- **What the task asks**
Look below and pull out each line with the word "Expand".

⟨

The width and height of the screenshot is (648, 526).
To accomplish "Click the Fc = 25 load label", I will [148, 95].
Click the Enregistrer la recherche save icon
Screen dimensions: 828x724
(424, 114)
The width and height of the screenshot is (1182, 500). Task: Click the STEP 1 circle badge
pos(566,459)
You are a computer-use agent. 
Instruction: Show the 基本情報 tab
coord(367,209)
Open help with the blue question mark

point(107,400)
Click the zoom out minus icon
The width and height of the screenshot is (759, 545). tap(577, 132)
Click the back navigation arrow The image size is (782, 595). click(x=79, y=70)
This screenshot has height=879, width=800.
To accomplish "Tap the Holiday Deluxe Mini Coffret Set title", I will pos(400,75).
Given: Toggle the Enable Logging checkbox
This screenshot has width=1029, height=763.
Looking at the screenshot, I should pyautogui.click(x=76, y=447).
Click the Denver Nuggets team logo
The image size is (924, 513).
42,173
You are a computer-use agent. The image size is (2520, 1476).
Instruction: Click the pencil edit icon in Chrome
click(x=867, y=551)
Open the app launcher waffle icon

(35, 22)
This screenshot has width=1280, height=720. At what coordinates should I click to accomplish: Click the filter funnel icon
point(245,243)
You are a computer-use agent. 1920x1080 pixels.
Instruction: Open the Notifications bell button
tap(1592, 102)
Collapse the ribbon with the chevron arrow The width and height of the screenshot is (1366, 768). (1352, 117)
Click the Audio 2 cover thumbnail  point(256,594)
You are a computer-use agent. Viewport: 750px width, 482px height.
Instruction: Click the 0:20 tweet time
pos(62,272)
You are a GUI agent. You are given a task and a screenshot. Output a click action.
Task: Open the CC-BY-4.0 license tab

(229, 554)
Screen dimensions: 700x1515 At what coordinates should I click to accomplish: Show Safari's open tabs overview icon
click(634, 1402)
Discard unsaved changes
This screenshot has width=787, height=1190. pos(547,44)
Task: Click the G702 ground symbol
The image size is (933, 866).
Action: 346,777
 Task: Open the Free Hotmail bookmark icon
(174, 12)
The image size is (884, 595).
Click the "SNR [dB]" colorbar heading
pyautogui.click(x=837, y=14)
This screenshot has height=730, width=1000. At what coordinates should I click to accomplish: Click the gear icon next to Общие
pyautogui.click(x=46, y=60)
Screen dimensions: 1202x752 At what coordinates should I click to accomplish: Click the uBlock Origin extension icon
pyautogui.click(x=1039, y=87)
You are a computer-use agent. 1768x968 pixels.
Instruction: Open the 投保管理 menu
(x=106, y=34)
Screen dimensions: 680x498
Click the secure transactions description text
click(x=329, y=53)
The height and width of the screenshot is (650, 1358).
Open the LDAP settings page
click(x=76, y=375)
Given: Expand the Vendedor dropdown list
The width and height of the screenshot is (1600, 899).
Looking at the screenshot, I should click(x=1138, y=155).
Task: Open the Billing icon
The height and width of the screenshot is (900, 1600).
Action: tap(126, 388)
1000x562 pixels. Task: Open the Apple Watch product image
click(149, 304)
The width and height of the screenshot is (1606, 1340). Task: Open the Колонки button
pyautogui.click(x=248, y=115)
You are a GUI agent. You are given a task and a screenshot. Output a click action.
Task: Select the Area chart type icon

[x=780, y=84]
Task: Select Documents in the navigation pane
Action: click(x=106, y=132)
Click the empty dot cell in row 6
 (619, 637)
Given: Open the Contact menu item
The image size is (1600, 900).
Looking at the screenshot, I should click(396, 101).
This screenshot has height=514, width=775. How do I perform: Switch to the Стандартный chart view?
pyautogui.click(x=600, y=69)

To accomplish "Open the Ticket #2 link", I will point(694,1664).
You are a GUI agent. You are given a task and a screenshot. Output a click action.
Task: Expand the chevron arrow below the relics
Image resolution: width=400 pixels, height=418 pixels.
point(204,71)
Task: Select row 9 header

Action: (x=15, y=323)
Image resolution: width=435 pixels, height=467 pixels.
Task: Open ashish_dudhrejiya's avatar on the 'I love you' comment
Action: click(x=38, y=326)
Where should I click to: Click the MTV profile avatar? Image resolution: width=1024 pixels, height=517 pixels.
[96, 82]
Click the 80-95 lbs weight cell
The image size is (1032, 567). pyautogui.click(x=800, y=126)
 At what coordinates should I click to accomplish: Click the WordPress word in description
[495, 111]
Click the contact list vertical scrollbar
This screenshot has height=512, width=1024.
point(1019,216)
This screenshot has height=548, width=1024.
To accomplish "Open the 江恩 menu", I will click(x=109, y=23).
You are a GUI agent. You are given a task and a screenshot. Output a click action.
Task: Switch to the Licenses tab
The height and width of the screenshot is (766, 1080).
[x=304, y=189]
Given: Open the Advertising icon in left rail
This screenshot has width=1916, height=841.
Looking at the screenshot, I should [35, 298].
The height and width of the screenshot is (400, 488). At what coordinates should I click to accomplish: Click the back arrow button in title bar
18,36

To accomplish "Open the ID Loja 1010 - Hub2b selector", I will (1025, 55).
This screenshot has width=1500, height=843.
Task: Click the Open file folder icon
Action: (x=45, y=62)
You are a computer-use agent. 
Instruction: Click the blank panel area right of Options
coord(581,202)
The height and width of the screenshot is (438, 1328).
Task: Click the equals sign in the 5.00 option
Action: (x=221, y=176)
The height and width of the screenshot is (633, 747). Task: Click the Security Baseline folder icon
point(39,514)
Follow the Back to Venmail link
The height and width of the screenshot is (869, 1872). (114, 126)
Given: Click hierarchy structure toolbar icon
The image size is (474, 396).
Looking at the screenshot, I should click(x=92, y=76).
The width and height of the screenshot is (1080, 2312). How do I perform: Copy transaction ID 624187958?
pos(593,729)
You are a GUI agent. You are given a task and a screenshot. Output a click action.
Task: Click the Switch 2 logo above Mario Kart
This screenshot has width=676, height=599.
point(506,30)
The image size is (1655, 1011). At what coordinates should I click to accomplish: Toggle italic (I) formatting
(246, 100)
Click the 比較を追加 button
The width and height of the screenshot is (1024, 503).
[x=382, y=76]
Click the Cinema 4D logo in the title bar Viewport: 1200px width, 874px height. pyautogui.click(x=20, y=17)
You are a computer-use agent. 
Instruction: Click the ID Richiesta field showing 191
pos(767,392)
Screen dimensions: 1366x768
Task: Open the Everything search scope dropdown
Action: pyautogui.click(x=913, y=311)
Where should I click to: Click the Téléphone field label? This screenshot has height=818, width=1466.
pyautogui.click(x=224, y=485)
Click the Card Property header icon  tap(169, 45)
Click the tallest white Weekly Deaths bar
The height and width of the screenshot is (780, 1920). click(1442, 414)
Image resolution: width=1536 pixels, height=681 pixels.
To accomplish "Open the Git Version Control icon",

⟩

- **Completed exercise**
Given: Expand the Vendedor dropdown list
Task: Expand the chevron arrow below the relics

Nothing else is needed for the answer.